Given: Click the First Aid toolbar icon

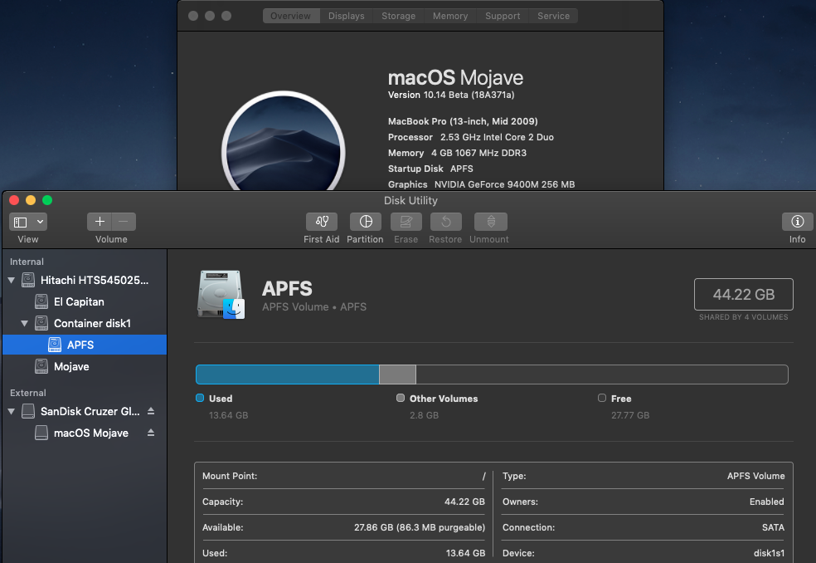Looking at the screenshot, I should (321, 222).
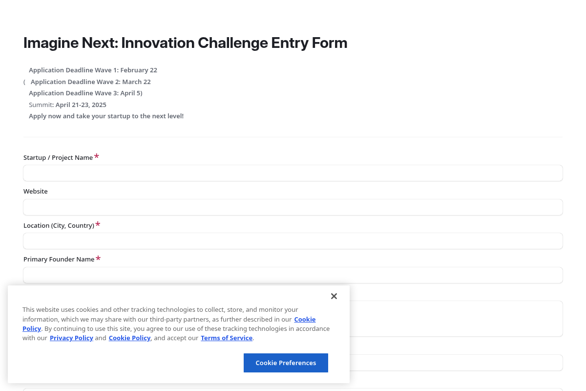Close the cookie notice with the X
586x391 pixels.
(x=334, y=296)
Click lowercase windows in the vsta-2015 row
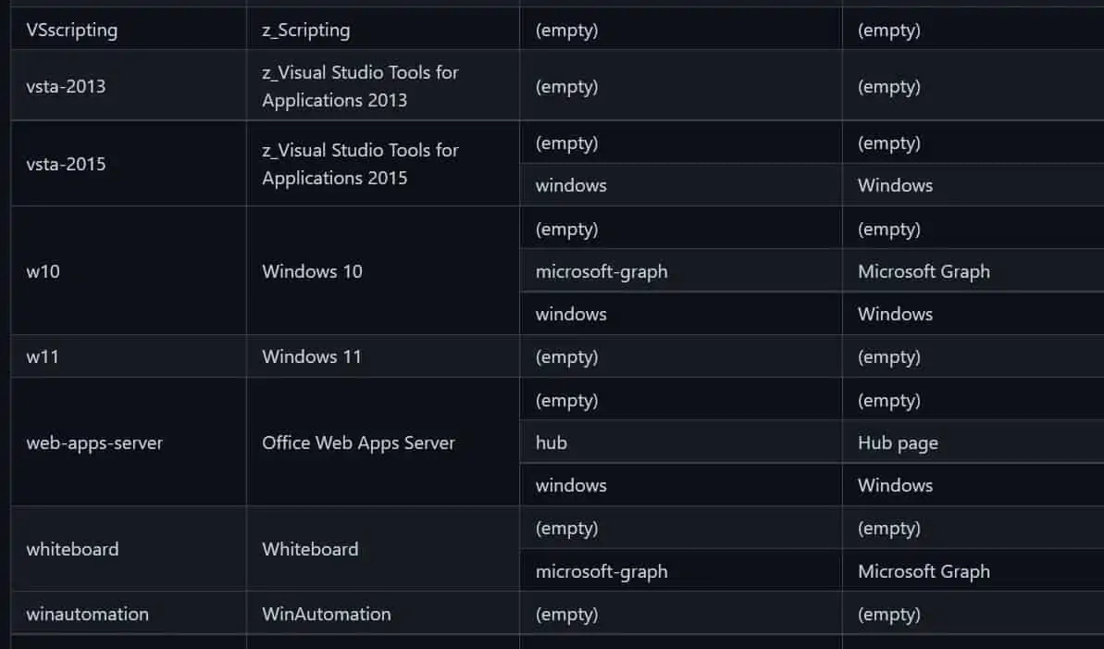The height and width of the screenshot is (649, 1104). coord(571,185)
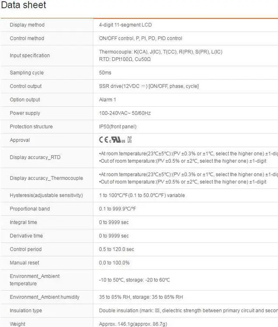278x327 pixels.
Task: Click the "IP50(front panel)" protection value
Action: tap(117, 126)
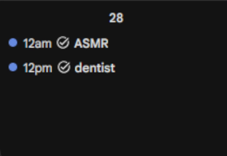Click the date header showing 28
The height and width of the screenshot is (156, 227).
(x=116, y=18)
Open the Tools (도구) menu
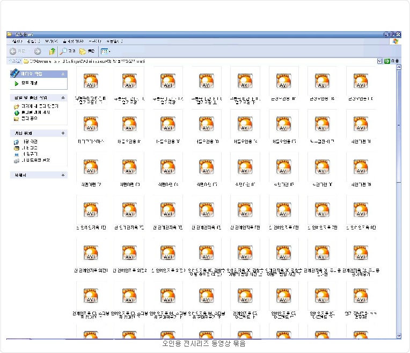The height and width of the screenshot is (353, 410). pos(94,41)
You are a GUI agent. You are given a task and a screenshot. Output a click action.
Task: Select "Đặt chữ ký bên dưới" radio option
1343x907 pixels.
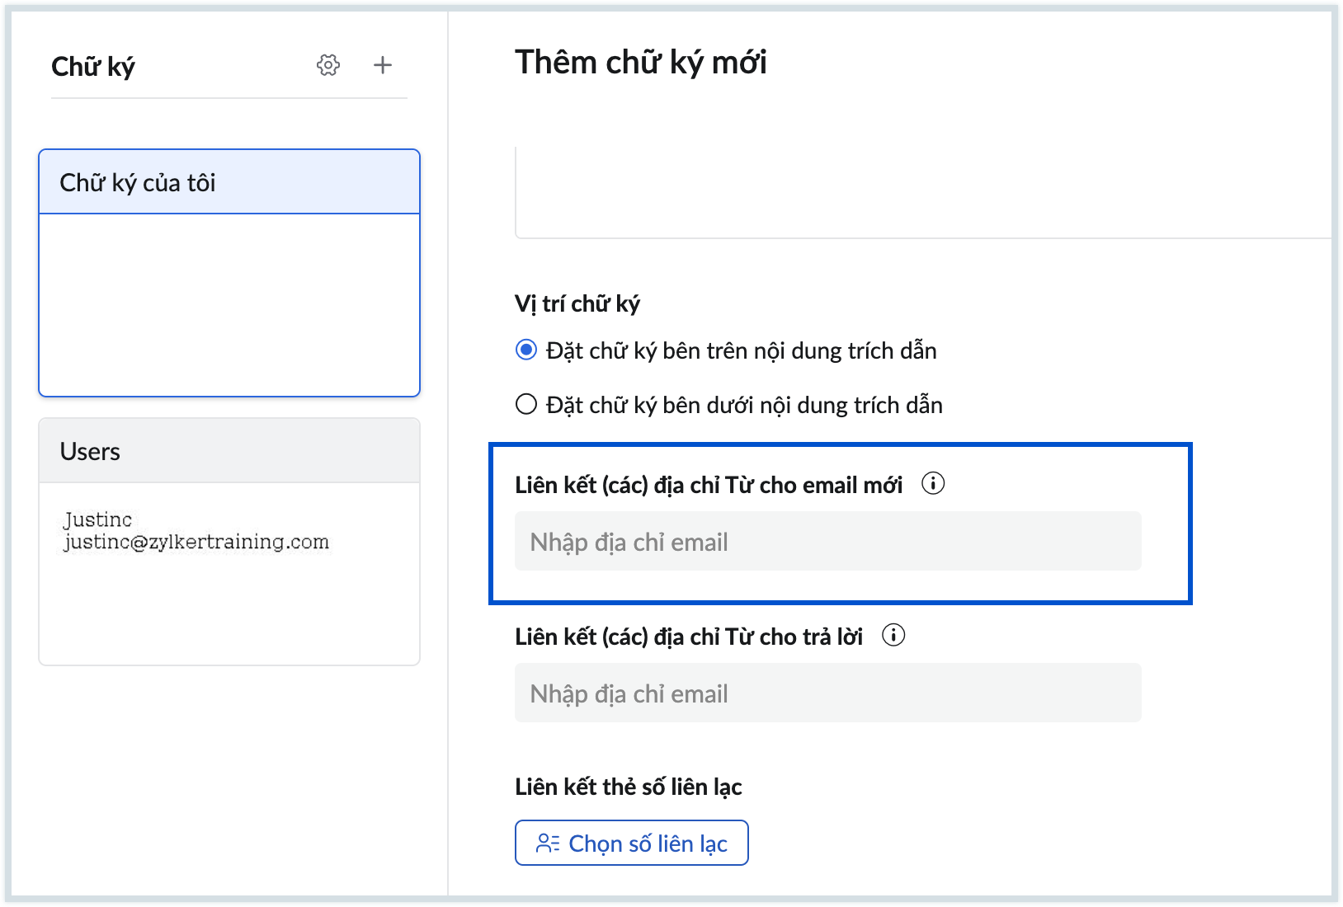coord(526,405)
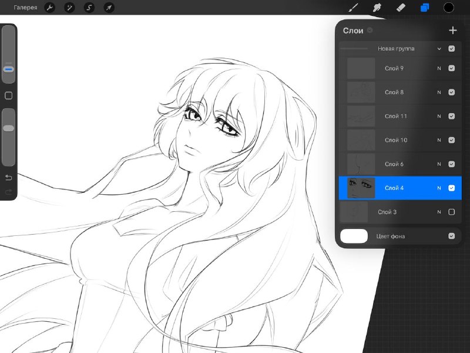The width and height of the screenshot is (470, 353).
Task: Show hidden layer Слой 3
Action: [451, 212]
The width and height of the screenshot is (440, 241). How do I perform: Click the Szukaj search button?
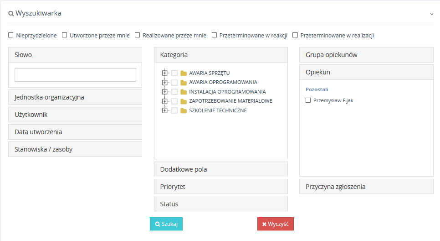[x=166, y=224]
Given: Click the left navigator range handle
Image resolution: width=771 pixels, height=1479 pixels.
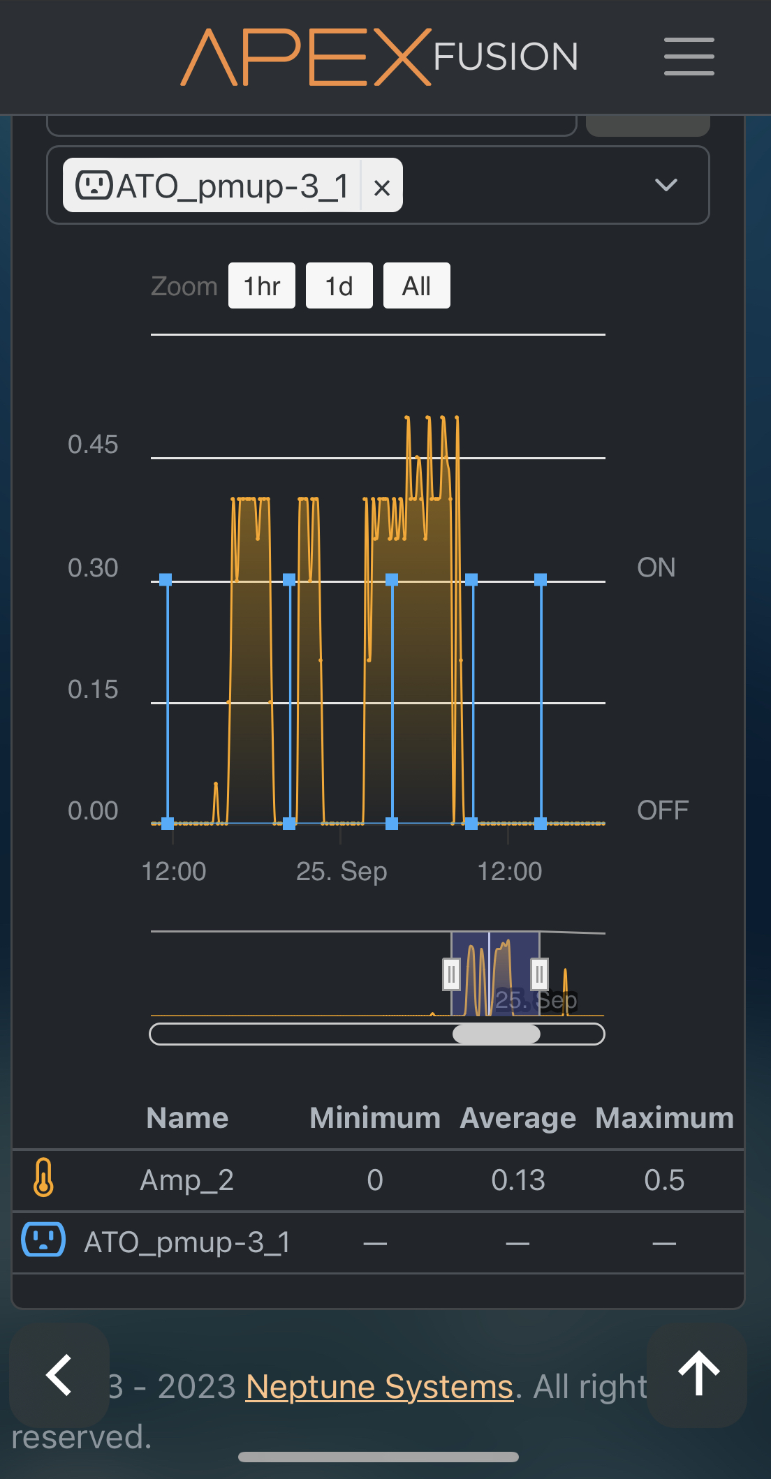Looking at the screenshot, I should pos(451,974).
-------------------------
## BRIEF
Every record, word for word, should be given back without its pictures.

## ANSWER BOX
Given: Click the First Aid toolbar icon

Looking at the screenshot, I should (321, 222).
Close the cookie notice with the X
586x391 pixels.
(x=334, y=296)
Click lowercase windows in the vsta-2015 row
The height and width of the screenshot is (649, 1104). coord(571,185)
278x327 pixels.
Task: Click the "IP50(front panel)" protection value
Action: tap(117, 126)
Click the date header showing 28
The height and width of the screenshot is (156, 227).
(x=116, y=18)
Open the Tools (도구) menu
The height and width of the screenshot is (353, 410). pos(94,41)
You are a GUI agent. You are given a task and a screenshot. Output a click action.
Task: Select "Đặt chữ ký bên dưới" radio option
1343x907 pixels.
coord(526,405)
The width and height of the screenshot is (470, 353).
Task: Show hidden layer Слой 3
Action: [451, 212]
The width and height of the screenshot is (440, 241). How do I perform: Click the Szukaj search button?
[x=166, y=224]
Given: Click the left navigator range handle
Image resolution: width=771 pixels, height=1479 pixels.
Looking at the screenshot, I should pos(451,974).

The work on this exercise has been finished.